> What this task involves: Change "button" to "control" in the lines of the records from the one containing "Task: Click the" through the end of the records, inclusive. Reproduce those lines with nothing else altered, and omit the pictures.

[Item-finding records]
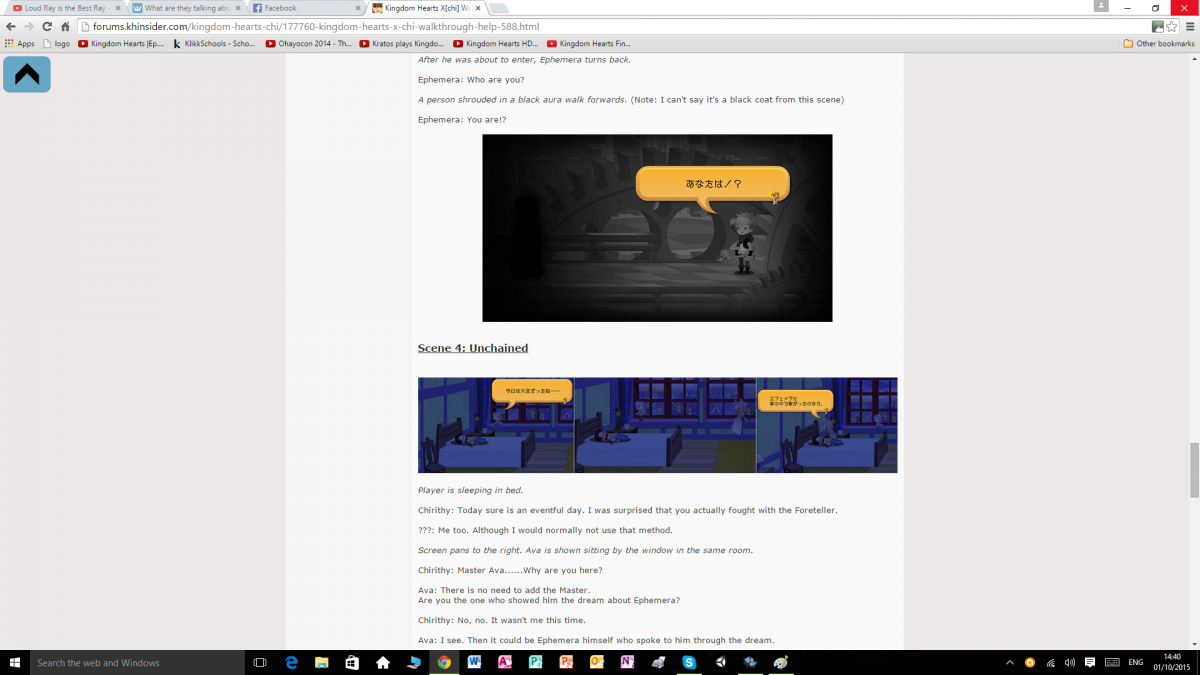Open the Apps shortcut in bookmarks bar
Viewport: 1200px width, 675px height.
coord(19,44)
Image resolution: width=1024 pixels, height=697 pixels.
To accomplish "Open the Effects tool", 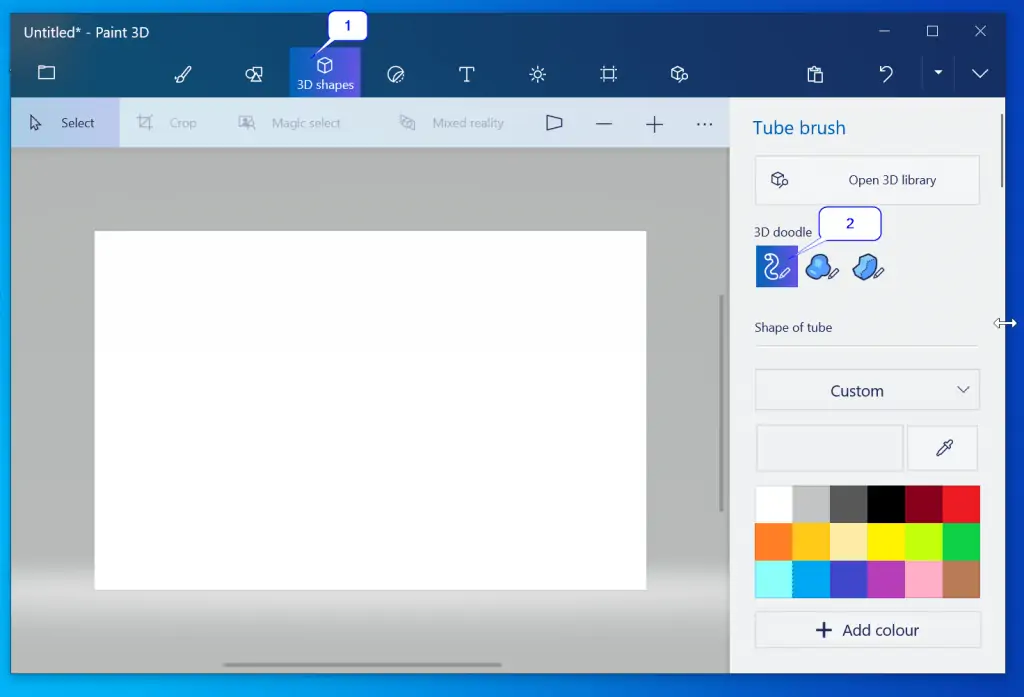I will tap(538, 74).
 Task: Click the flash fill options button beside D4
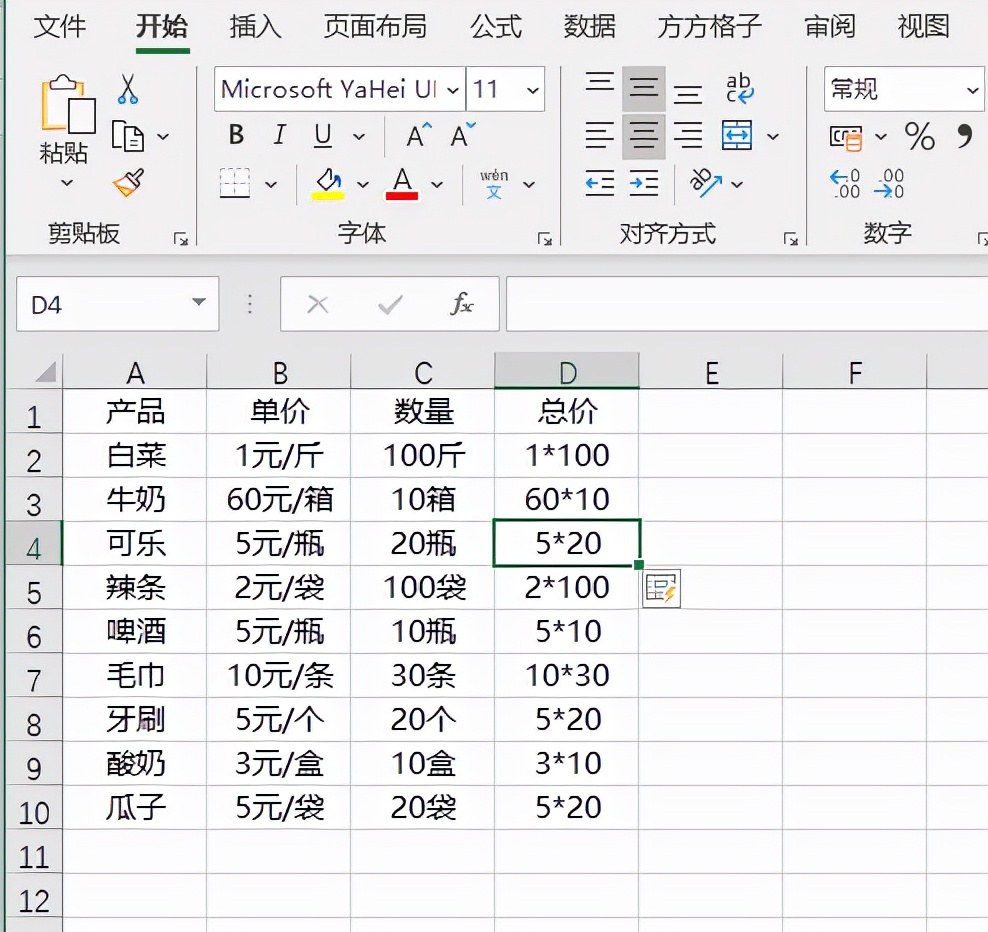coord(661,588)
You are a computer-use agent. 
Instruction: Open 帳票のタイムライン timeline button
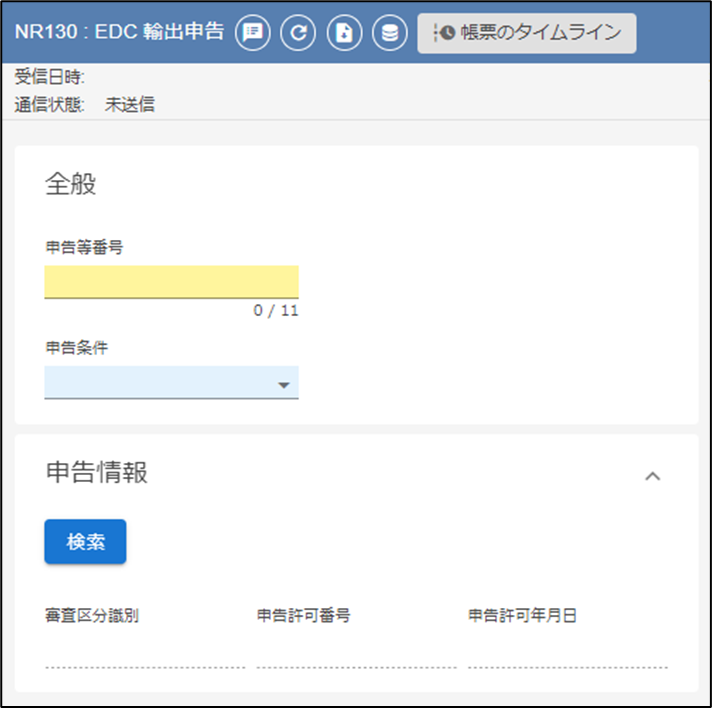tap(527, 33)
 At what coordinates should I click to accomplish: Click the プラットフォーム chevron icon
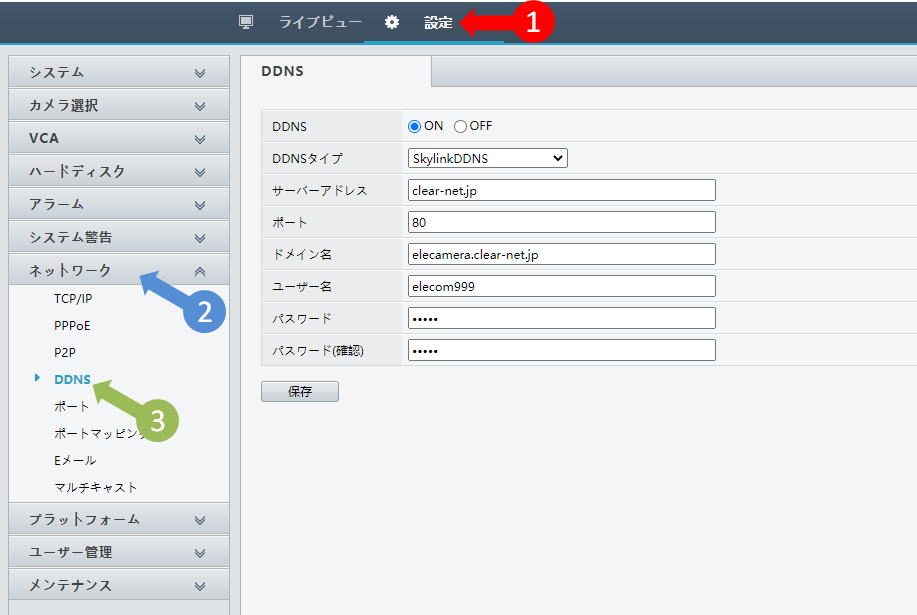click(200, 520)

> Correct result:
 Task: Click the flash fill options control beside D4
coord(661,588)
You are a computer-use agent. 
Instruction: Open 帳票のタイムライン timeline control
tap(527, 33)
 At what coordinates should I click to accomplish: Click the プラットフォーム chevron icon
click(200, 520)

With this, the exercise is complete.